Wir haben beide gelernt, denn nach ein paar Jahren Funkstille hat er für mich "Bin ich schön?" produziert und andere Filme, die nicht unbedingt seine Art von Filmen waren. Aber er hatte Respekt vor mir, und ich konnte ihm plötzlich zuhören und schätzen, dass sein Ziel immer dasselbe ist: einen guten Film zu machen, den alle sehen wollen. Den Wolpertinger der Filmindustrie. Wie der genau aussieht, darüber lässt sich endlos streiten. Aber er wird auch endlos dafür und darüber streiten. Er ist sogar bereit, immer wieder den Lieblingsfeind abzugeben, ganz so, wie es Frank Zappa gesagt hat: Der Boss ist immer das Arschloch. Und alle fallen drauf rein. So wie ich damals.

Sein Ehrenpreis ist also in Wirklichkeit ein Preis dafür, dass er es aushält, seit Jahrzehnten den Buhmann abzugeben. Auf dass wir weiterhin so tun können, als interessiere uns Erfolg nicht, als seien wir unbestechlich, als seien wir tatsächlich stolz auf Filme, die von Kritikern abgeschleckt, aber von sonst keinem Schwein gesehen werden.

Die Kugel ist aus dem Lauf. Du bekommst den Ehrenpreis, ob du willst oder nicht, lieber Bernd. Herzlichen Glückwunsch!

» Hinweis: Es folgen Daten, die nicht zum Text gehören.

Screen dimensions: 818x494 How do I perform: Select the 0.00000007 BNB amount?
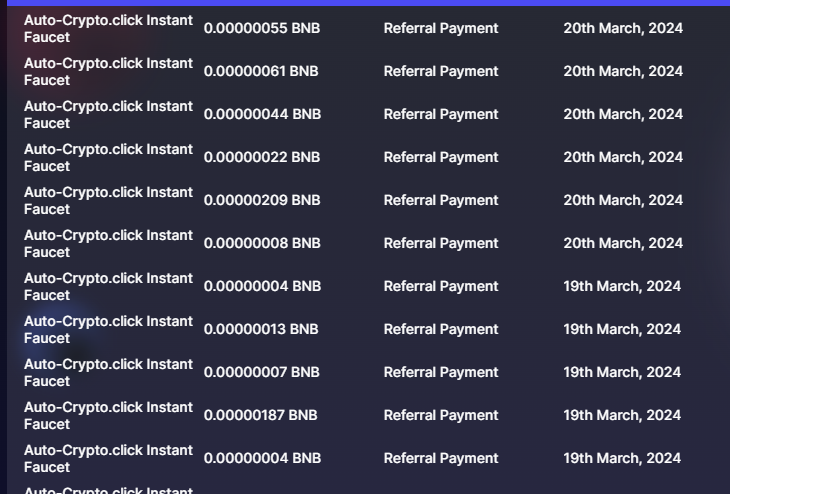(x=262, y=372)
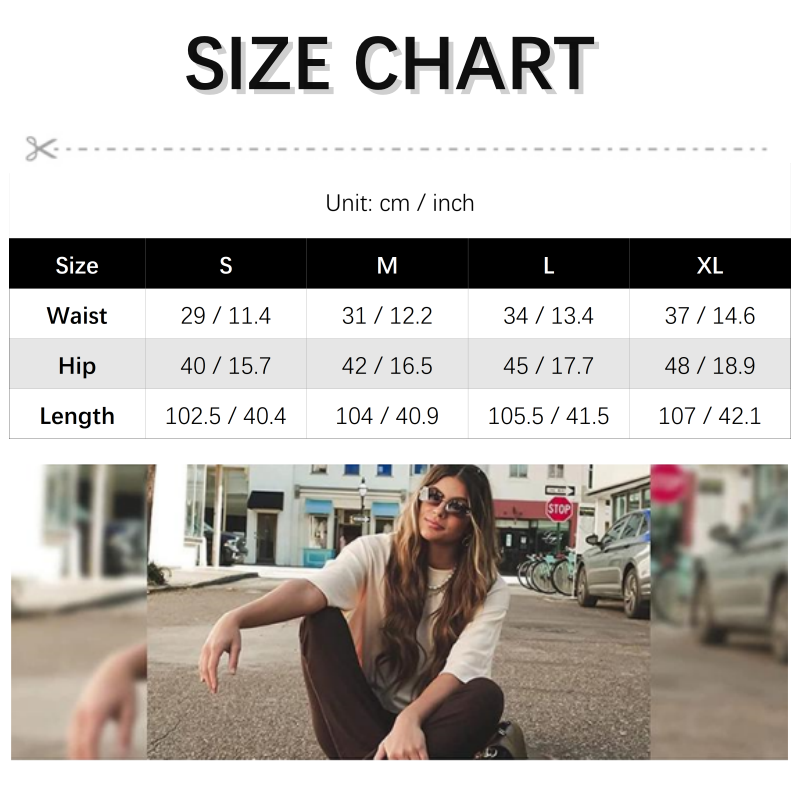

Und: what the fuck!

Bernd Eichinger, geboren 1949, produzierte nach dem Besuch der Münchner Filmhochschule zunächst Autorenfilme. 1979 übernahm er die Leitung der Neue Constantin Film, die sowohl mit internationalen Großproduktionen wie "Der Name der Rose" und "Das Geisterhaus" als auch mit deutschen Komödien Erfolge feierte. Eichinger schreibt auch Drehbücher, die er selbst produziert, unter anderem "Der Untergang", "Das Parfum" und "Der Baader Meinhof Komplex". Die von ihm mitbegründete Deutsche Filmakademie vergibt seit 2005 den Deutschen Filmpreis.

Doris Dörrie inszeniert seit 1976 Filme für Kino und Fernsehen. Ihren ersten großen Erfolg feierte sie mit "Männer". Es folgten bei Publikum wie Kritikern Anerkennung findende Werke wie "Bin ich schön?", "Nackt" und "Kirschblüten-Hanami". Aktuell läuft ihr Film "Die Friseuse". Die Verleihung des Deutschen Filmpreises wird am 23. April von 21.45 Uhr an in der ARD übertragen.